— BEGIN Text extract —

GANs and Inefficient Mappings
How GANs tie themselves in knots and why that impairs both training and quality

A warning to mobile users: this article has some chunky gifs in it.
Generative Adversarial Networks (GANs) are being hailed as the Next Big Thing™️ in generative art, and with good reason. New technology has always been a driving factor in art — from the invention of paints to the camera to Photoshop — and GANs are a natural next step. For instance, consider the following images, published in a 2017 paper by Elgammal et al.

If you’re unfamiliar with GANs, this article includes a succinct overview of the training process. In short, GANs take random noise as input and (if training goes well) produce output that is indiscernible from the real data, where the real data can be practically anything (a set of abstract paintings, photos of celebrity faces, handwritten digits, etc.).
It is a well-documented problem in GAN literature, as in variational autoencoders before it, that the input values often have no clear relationship with the output. As I mentioned before, GANs accept random noise (canonically 100 random, normally-distributed values) as input, and each of these random numbers can be thought of as a lever of control for the output. Ideally, each lever would correspond to one feature — in the case of generating faces, there would be one lever for smile vs. frown, one for skin colour, one for hair length, etc; this is rarely the case, and makes using GANs for art something of a crapshoot. As a visualization of this problem, consider the following animation:

Here, I trained a GAN on the MNIST handwritten digit dataset using a latent space of 16 dimensions. I generated a random sample using this GAN, then illustrated how the output changes as one of the input values is adjusted while the rest are fixed in place. As you can see, neither lever in question changes the output in a way that a human might find intuitive or useful; the first lever controls whether the digit is a 7 or a 9 as well as stroke angle, while the second lever controls whether it’s a 7 or a 9 as well as stroke thickness. Stupid, right? One can imagine what an ideal tool for generating “handwritten” digits might look like: the first lever controls which digit to generate, from zero to nine; the second lever controls thickness of the stroke; the third controls stroke angle; the fourth, loopiness… you get the idea. Instead, we see several of these traits being controlled by a single lever, and one of these traits being controlled by multiple levers. Imagine how frustrating it would be if Photoshop’s rotate tool also rotated an image’s hues through the colour wheel!
The obvious problem here is that this makes for an inefficient and downright confusing interface for image generation. However, there is another, less obvious problem: the twisted and complex relationship between input and output also impedes training and limits the overall quality of the output.
Problem One: Spiral
As I explain in this article, GANs are essentially a tool for modelling some data distribution, be it the normal distribution or the distribution of human faces. The GAN, therefore, is a transformation or mapping from some latent space to some sample space. This point is often overlooked as students of GANs dive headlong into high-dimensional problem like image generation. Here, I intend to demonstrate the inefficient mapping problem using simple, 2-dimensional problems, the first of which is illustrated here:

This is a fairly straightforward function which maps the x-axis in the input space to the position along the spiral in the sample space (angle and radius) and the y-axis to the position laterally within the spiral. For the purposes of visualization, the x-axis is also mapped to hue and the y-axis is mapped to value (colourful vs. black). To further clarify this function, consider the following animation:

The problem, then, is to train a GAN that is capable of sampling points from this spiral distribution in such a way that a batch from the GAN and a batch from the true function are indiscernible. Note that the GAN doesn’t have to learn the original mapping; any mapping will do, so long as the output distributions are the same.

— END Text extract —

In the GAN article, how many dimensions did the latent space have when the GAN was trained on the MNIST handwritten digit dataset?

— BEGIN Excerpted records —

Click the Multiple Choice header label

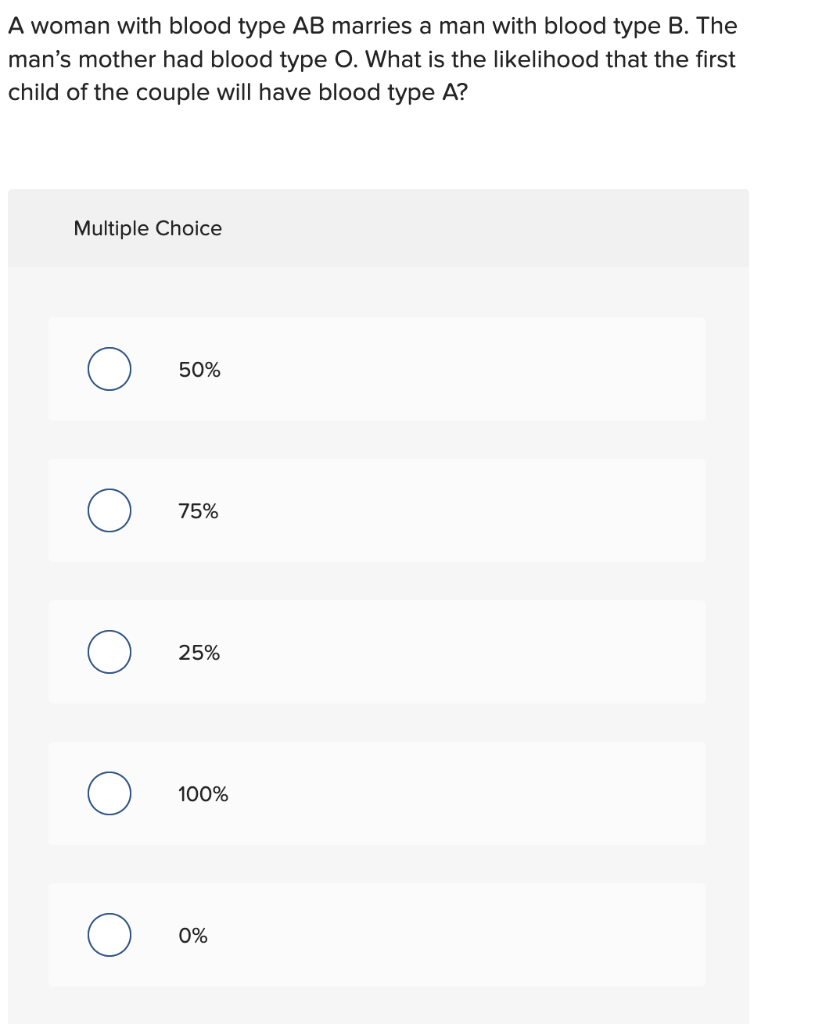(147, 228)
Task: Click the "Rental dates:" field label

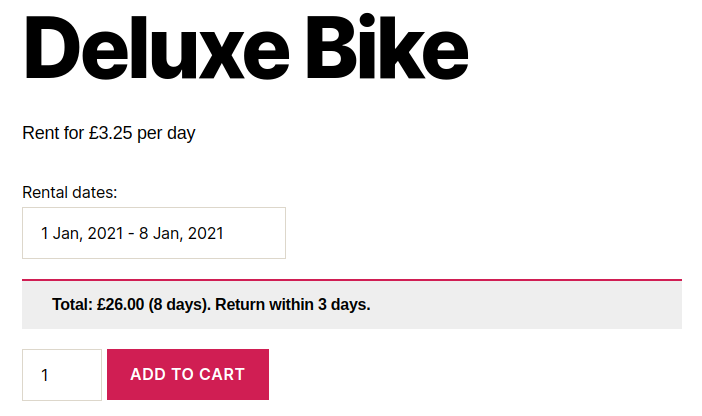Action: 70,192
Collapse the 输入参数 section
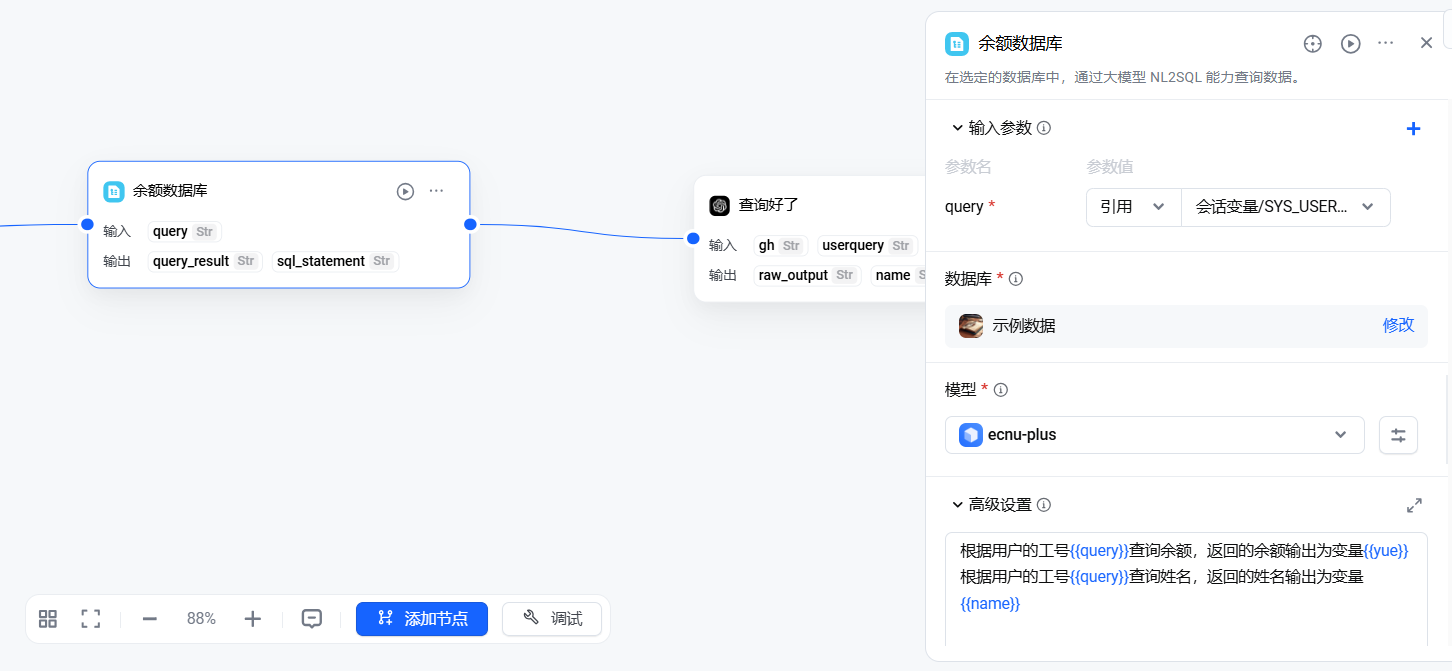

— END Excerpted records —

Exercise output
16 dimensions.